O QUE SE PEDE:
1. Diga se cada afirmação concorda com o trecho selecionado e cite as palavras exatas do trecho que decidem a resposta: (a) alguns consideram o núcleo familiar tradicional uma instituição patriarcal; (b) a primeira mitsvá é guardar o sábado; (c) a cultura americana contemporânea está alheia ao debate sobre valores familiares.
2. Transforme em uma lista o parágrafo do trecho selecionado que começa com "O outro lado argumenta", mantendo os fatos principais.
3. Reproduza sem alterações a passagem do trecho selecionado que vai de "Nos últimos anos, têm-se" até "não serem casados.".

TRECHO SELECIONADO:
---------------
Nos últimos anos, têm-se discutido que a tradicional ênfase judaica sobre a família está obsoleta, porque exclui grande número de judeus da vida judaica. Alguns também dizem que o tradicional núcleo familiar é uma instituição patriarcal repressiva que ajudou a excluir as mulheres da plena participação na vida judaica institucional. Solteiros, divorciados e homossexuais com frequência se sentem ofendidos e tratados com benevolência por uma comunidade que os vê como não realizados e adultos não plenos por não serem casados.
O outro lado argumenta que a família é o alicerce da vida judaica e a garantia da sobrevivência judaica; que a primeira mitsvá é “ser frutífero e multiplicar-se”, e que ataques sobre a família judaica emanam não de uma profundidade de engajamento judaico, mas de uma ética americana de auto-gratificação. A cultura americana contemporânea em geral também está batalhando sobre invocações e justificativas de “valores familiares”.
---------------
EXTRATO DE DADOS:
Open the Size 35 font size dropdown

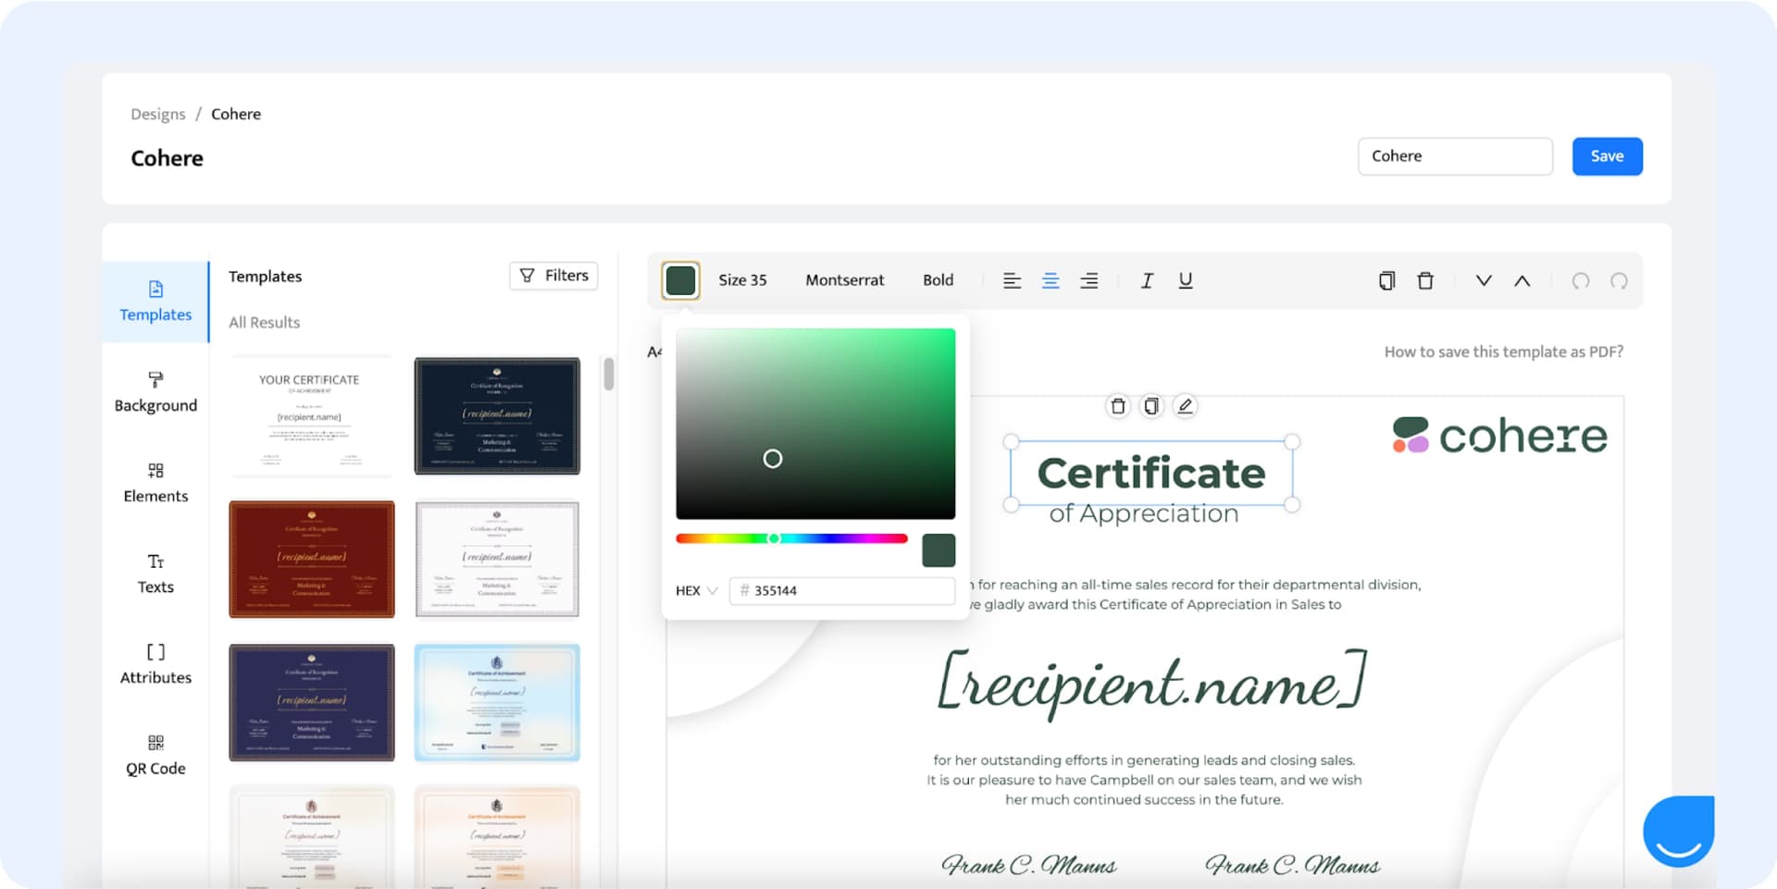point(742,279)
---------------
RESPOSTAS:
1.
(a) Sim: "o tradicional núcleo familiar é uma instituição patriarcal repressiva".
(b) Não: "a primeira mitsvá é “ser frutífero e multiplicar-se”".
(c) Não: "A cultura americana contemporânea em geral também está batalhando sobre invocações e justificativas de “valores familiares”".

2.
- A família é o alicerce da vida judaica e a garantia de sua sobrevivência.
- A primeira mitsvá é "ser frutífero e multiplicar-se".
- Os ataques à família judaica vêm de uma ética americana de auto-gratificação, e não de um engajamento judaico profundo.
- A cultura americana contemporânea também disputa invocações e justificativas de "valores familiares".

3.
Nos últimos anos, têm-se discutido que a tradicional ênfase judaica sobre a família está obsoleta, porque exclui grande número de judeus da vida judaica. Alguns também dizem que o tradicional núcleo familiar é uma instituição patriarcal repressiva que ajudou a excluir as mulheres da plena participação na vida judaica institucional. Solteiros, divorciados e homossexuais com frequência se sentem ofendidos e tratados com benevolência por uma comunidade que os vê como não realizados e adultos não plenos por não serem casados.